The challenge to make new with old – yield consumption not quite there yet !
I spend time looking after examples of how brands integrate yield consumption in their production models, and try to keep my eyes open whenever I go shopping to catch every eco-friendly initiative I could identify. I have seen many good ideas, which illustrate firms’ good intentions. But I have to admit I have only seen very few actions that fit into the yield consumption scheme.
I wanted to write the present post on Uniqlo’s initiative to collect previously used products to give them to people in need ; or on Sony’s effort to reduce its environmental footprint, since I had bumped into a article on their new SoRPlas plastic, made of 99% of recycled content. But in both case, going further into details had me discover that neither Uniqlo nor Sony was changing the way it produced – and sold – by doing this. Both initiatives are courageous and useful ; but they are no game changers.

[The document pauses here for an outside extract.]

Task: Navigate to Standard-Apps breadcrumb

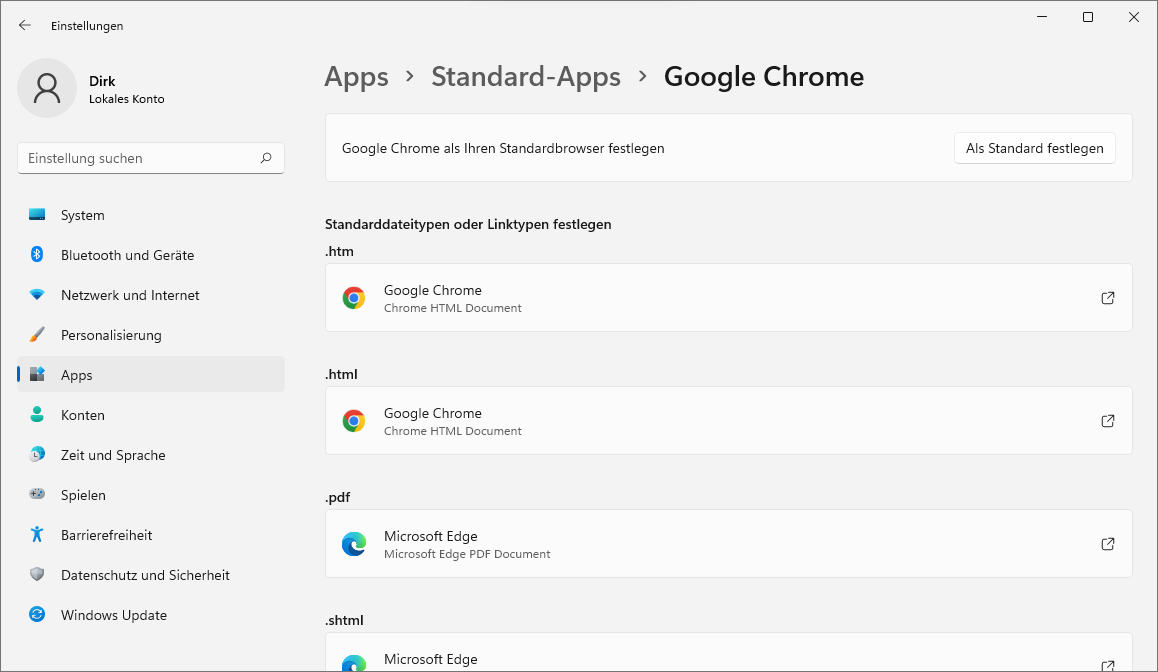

How could it be so ? My understanding is that setting up a yield consumption scheme is the best way to change for good (of course!). And here is a list of criteria firms should take into account when trying to integrate such a scheme :
- Rewarding financially customers who bring in their used goods ;
- Reusing rather than recycling ;
- Creating enough value when refurbishing the collected items in order earn money overall ; the price of a refurbished product should be higher (equal is not sufficient for the model to be viable) than the cost of collecting and refurbishing it.
These three key criteria are the pillars of yield consumption, in a company perspective, and will definitely be the topic of a future post. Of these three points, the third one is both the most challenging, and the one which retains the most potential. It has to do about creativity, about re-inventing a 50-year old consumption model : it’s where the most value is to be found.
Of course, realising that so few of the initiatives I have come across abide by these criteria also illustrates two limits of yield consumption as a way to go beyond the environmental challenge we face today : one is that it takes time to radically change the way we consume, hence the way companies will sell and produce. In a way, it explains why many eco-friendly initiative are still so timid, giving the feeling that companies are just putting a band-aid on a wooden leg. The other limit may be more problematic : yield consumption may not be applicable to all goods. That Michelin may lease kilometers instead of selling tyres does not mean that Uniqlo can find ways of creating ever more valuable T-shirts out of 5€ used ones. It also asks the question : what should firms do when they collect a product they had already refurbished once ? Or twice ? Is it not a pipe dream to think that such eco-cyclology is feasible indefinitely ?
These are challenging questions indeed, but as mentalities will evolve and reusing will get into the habits of consumers, things that are today unthinkable will become possible, and solutions will come up naturally. Right now, we just need to take a step into the vertuous circle of yield consumption.